- **PROBLEM**:
Take every line from the data that has the word "selection" in it.

===== DATASET ENTRIES =====

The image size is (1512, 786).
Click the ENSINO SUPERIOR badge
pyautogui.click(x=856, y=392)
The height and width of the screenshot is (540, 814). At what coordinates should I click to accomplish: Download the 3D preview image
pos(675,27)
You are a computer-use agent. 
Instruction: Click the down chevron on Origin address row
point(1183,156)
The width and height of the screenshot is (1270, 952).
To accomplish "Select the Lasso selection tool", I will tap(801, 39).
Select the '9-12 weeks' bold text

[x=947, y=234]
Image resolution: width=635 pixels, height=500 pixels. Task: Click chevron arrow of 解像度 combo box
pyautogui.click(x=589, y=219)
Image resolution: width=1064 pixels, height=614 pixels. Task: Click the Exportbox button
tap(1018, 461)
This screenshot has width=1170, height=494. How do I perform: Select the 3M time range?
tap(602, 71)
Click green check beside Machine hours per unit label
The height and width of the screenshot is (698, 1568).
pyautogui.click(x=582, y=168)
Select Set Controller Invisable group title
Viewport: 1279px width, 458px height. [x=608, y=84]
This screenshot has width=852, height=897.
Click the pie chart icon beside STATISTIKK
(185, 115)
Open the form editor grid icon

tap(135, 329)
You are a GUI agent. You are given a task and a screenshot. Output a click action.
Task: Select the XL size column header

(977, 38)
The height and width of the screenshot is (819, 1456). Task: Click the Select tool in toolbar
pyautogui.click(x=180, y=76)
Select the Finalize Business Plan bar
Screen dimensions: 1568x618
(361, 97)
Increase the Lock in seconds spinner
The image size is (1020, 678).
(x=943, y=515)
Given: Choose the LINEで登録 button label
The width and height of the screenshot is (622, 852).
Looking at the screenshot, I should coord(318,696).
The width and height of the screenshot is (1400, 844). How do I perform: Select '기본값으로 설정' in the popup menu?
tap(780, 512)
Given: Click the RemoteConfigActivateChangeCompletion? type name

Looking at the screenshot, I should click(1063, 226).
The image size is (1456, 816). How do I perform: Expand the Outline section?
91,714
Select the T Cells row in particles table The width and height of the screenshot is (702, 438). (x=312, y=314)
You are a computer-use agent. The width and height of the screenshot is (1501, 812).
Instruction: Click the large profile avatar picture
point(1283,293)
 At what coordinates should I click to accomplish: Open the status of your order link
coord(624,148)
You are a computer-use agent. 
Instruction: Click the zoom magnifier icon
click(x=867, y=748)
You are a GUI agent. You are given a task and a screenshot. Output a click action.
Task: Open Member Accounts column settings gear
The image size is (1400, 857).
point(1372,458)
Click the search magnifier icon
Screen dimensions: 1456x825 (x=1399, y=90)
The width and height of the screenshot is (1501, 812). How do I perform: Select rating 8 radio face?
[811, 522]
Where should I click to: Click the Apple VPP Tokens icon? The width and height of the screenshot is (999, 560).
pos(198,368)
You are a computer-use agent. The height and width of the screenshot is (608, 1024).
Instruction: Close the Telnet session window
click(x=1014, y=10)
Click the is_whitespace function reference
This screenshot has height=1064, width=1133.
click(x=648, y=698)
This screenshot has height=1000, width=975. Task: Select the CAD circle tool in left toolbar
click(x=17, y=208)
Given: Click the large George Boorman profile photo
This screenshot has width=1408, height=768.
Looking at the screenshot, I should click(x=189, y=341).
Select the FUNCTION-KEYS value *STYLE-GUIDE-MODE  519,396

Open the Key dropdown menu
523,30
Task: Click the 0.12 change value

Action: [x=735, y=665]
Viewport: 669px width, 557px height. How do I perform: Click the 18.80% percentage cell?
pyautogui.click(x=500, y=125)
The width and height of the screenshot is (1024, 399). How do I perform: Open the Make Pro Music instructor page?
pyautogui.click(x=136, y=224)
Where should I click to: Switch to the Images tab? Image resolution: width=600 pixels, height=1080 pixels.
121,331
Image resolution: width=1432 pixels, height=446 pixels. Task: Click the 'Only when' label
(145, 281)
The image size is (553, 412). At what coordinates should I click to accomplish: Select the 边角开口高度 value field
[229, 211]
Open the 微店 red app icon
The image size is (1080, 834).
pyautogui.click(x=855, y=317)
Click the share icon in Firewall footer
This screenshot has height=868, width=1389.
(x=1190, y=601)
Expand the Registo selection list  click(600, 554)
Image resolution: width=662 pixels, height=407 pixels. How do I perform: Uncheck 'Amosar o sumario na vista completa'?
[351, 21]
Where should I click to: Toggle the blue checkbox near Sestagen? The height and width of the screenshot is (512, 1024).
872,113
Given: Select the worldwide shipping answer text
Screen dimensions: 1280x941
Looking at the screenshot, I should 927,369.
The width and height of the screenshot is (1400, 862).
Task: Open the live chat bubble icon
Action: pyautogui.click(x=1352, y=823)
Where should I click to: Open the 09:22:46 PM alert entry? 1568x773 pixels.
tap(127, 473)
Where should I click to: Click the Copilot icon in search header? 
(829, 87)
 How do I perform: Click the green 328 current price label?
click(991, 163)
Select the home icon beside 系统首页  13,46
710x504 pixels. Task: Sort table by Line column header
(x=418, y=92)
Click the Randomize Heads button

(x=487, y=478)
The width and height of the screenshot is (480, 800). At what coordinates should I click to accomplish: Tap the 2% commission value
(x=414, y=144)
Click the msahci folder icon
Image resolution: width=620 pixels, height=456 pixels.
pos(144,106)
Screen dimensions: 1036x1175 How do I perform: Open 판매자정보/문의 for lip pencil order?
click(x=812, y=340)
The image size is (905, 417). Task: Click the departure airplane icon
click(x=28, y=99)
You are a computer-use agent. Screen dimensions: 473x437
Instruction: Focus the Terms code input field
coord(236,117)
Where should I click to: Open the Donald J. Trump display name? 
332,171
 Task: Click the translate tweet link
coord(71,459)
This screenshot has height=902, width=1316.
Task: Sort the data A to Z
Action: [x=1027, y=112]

=====

- **TASK ANSWER**:
To accomplish "Select the Lasso selection tool", I will tap(801, 39).
Expand the Registo selection list  click(600, 554)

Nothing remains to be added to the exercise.